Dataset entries
★ ★ ★ ★
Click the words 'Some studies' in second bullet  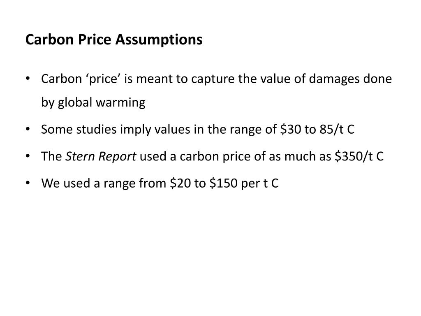pos(79,130)
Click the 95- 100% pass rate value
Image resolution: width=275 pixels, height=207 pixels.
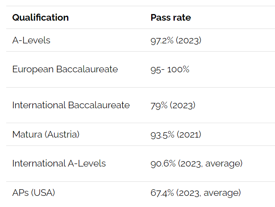[170, 69]
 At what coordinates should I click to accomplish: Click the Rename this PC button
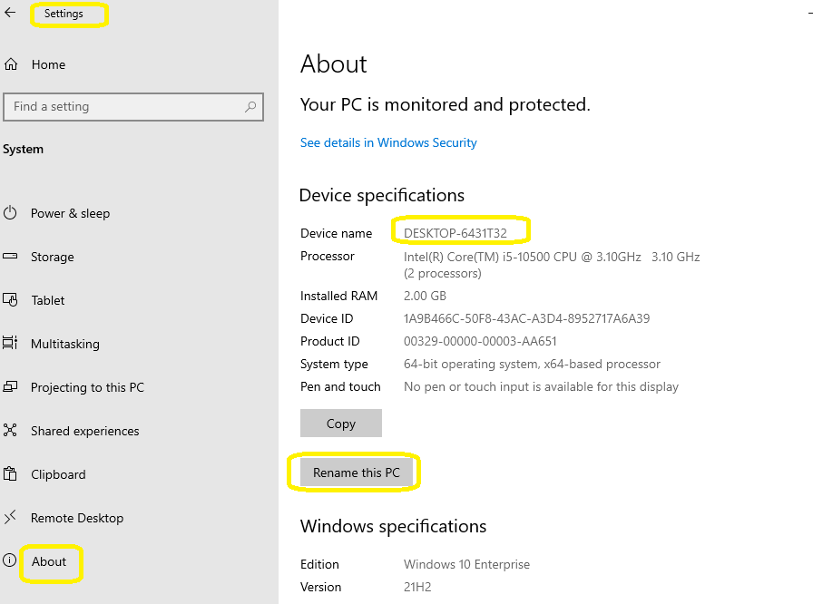pyautogui.click(x=357, y=472)
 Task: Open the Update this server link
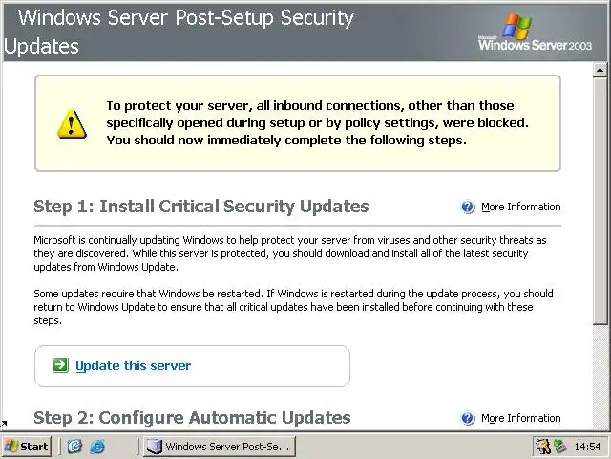tap(133, 365)
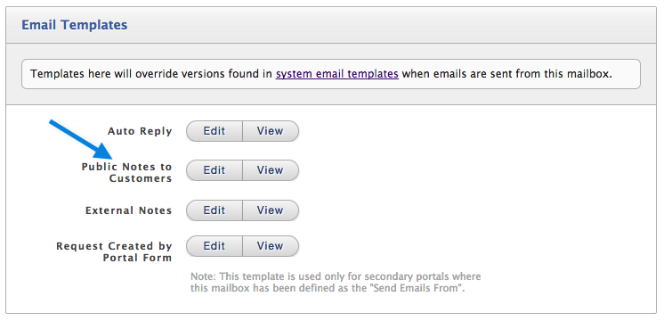
Task: Click the gray secondary portals note text
Action: [336, 283]
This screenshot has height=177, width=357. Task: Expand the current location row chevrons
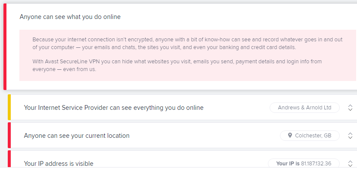point(350,136)
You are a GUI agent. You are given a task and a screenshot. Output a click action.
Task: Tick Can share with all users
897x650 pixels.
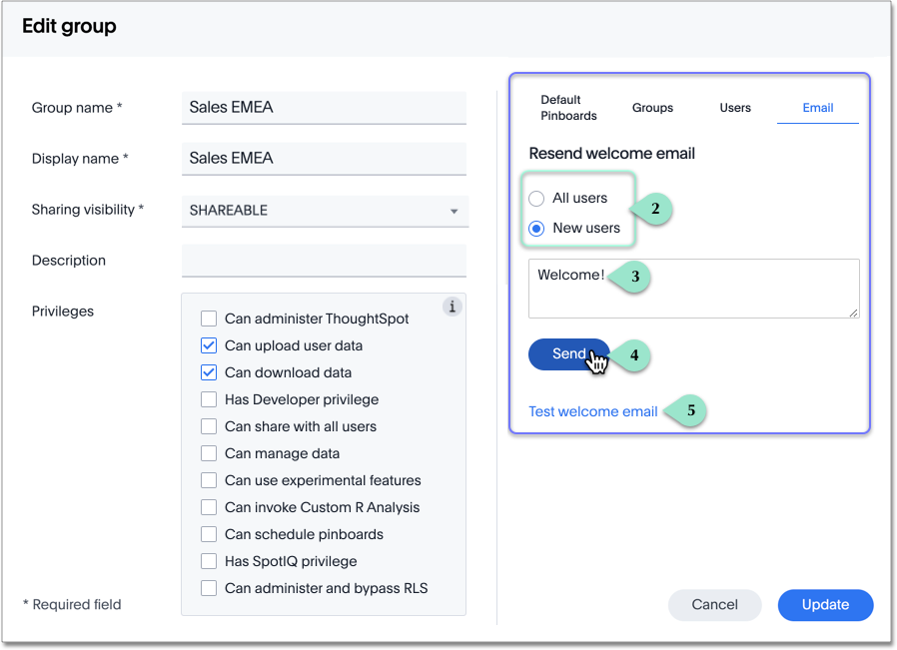[x=209, y=426]
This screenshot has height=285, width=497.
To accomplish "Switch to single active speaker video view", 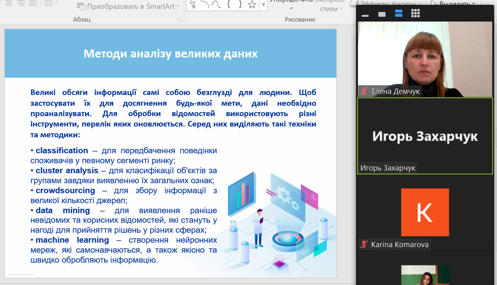I will (382, 14).
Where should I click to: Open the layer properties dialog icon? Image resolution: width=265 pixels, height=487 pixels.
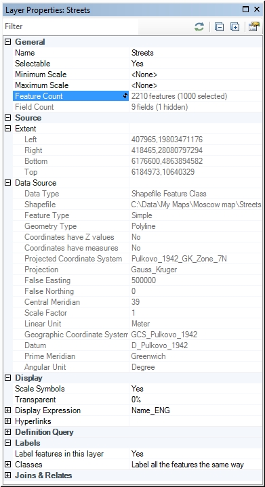pos(253,26)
★ ★ ★ ★
▸ Your goal
Could you repeat, exactly and with nothing else, the lines from the one containing "Where should I" through the last line of the records above, leaving out the pictures?

▸ Response area
Where should I click to: Open the layer properties dialog icon? Image resolution: width=265 pixels, height=487 pixels.
pos(253,26)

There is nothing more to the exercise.